=== GOAL 1 ===
Please extract the part of the blockchain passage starting at "But I've seen" and ending at "and industry disruption.", word for word.

=== SOURCE DOCUMENT ===
=-=-=
But I've seen this movie before. You know, the one where a majority of organizations take a dim or ultraconservative view of some new technology and by the time a startup, competitor, or other early adopter has used it to wholly disrupt an entire industry, it's too late to react?
With the need for that sort of education, awareness, and management of the barriers in mind, Blockchain Journal intends to be the world's go-to source of information for enterprises interested in exploring the connection between the unique capabilities of DLT and their underserved opportunities for digital transformation, business innovation, and industry disruption.
- Choosing from Among the Many DLTs: Once our efforts in the areas of vocabulary and awareness have sufficiently whetted your appetite for a DLT project or strategy, selecting a ledger from the thousands of offerings out there (yes, there's more to DLT than just Bitcoin and Ethereum) can be daunting. But don't worry, Blockchain Journal will have you covered there as well.
=-=-=
=== RECORDS SHOWN ===
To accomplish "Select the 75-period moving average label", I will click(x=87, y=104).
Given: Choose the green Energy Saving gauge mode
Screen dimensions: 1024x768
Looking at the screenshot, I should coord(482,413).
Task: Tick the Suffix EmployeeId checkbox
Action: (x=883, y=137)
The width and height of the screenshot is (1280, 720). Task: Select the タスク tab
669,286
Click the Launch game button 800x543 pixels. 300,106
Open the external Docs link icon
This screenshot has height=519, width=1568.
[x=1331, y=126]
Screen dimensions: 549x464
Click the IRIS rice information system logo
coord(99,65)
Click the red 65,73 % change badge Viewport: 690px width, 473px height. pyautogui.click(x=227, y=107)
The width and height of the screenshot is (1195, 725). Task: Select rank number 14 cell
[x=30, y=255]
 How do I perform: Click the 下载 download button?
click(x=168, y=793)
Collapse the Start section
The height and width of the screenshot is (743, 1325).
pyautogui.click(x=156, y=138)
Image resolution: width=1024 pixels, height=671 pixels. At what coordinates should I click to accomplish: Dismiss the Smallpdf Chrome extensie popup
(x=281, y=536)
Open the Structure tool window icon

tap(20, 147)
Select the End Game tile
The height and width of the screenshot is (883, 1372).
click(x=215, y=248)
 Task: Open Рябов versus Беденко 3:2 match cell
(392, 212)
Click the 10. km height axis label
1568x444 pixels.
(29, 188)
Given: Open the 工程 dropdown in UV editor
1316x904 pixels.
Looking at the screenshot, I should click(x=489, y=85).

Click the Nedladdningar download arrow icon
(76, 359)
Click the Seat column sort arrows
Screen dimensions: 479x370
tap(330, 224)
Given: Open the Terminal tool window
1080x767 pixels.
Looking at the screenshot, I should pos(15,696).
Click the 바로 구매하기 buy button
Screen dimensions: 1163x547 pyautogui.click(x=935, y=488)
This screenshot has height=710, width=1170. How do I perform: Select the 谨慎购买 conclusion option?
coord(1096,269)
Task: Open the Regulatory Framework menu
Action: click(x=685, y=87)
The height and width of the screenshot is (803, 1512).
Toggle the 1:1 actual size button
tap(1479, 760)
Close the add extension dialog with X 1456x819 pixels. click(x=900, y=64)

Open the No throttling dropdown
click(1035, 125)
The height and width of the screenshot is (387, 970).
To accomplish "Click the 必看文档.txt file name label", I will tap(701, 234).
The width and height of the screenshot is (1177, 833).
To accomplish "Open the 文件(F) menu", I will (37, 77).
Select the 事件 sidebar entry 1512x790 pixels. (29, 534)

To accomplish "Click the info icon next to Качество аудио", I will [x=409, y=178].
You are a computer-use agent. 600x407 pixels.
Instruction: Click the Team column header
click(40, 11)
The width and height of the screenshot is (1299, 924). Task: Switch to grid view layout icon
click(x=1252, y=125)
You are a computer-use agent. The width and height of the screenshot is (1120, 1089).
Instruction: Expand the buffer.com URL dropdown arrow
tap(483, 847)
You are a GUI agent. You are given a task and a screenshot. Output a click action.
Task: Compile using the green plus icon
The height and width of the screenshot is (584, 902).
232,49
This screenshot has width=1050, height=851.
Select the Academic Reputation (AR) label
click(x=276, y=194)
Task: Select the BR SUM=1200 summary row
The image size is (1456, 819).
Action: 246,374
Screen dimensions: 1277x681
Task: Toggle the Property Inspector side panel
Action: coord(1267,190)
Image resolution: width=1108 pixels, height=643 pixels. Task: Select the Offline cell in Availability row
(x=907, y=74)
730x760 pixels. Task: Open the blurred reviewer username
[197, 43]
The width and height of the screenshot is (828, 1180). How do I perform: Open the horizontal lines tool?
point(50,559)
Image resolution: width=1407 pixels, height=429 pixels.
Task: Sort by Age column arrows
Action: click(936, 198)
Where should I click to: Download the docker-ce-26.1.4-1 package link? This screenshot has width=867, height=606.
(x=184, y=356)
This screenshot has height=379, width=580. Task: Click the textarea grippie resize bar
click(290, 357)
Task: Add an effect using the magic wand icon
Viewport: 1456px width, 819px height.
=-=-=
=== GOAL 2 ===
Copy the listing's lines exactly, starting at the first line of the listing and ending at the line that contains "Action: (x=883, y=137)", both included.

=== WRITTEN RESPONSE 1 ===
But I've seen this movie before. You know, the one where a majority of organizations take a dim or ultraconservative view of some new technology and by the time a startup, competitor, or other early adopter has used it to wholly disrupt an entire industry, it's too late to react?
With the need for that sort of education, awareness, and management of the barriers in mind, Blockchain Journal intends to be the world's go-to source of information for enterprises interested in exploring the connection between the unique capabilities of DLT and their underserved opportunities for digital transformation, business innovation, and industry disruption.

=== WRITTEN RESPONSE 2 ===
To accomplish "Select the 75-period moving average label", I will click(x=87, y=104).
Given: Choose the green Energy Saving gauge mode
Screen dimensions: 1024x768
Looking at the screenshot, I should coord(482,413).
Task: Tick the Suffix EmployeeId checkbox
Action: (x=883, y=137)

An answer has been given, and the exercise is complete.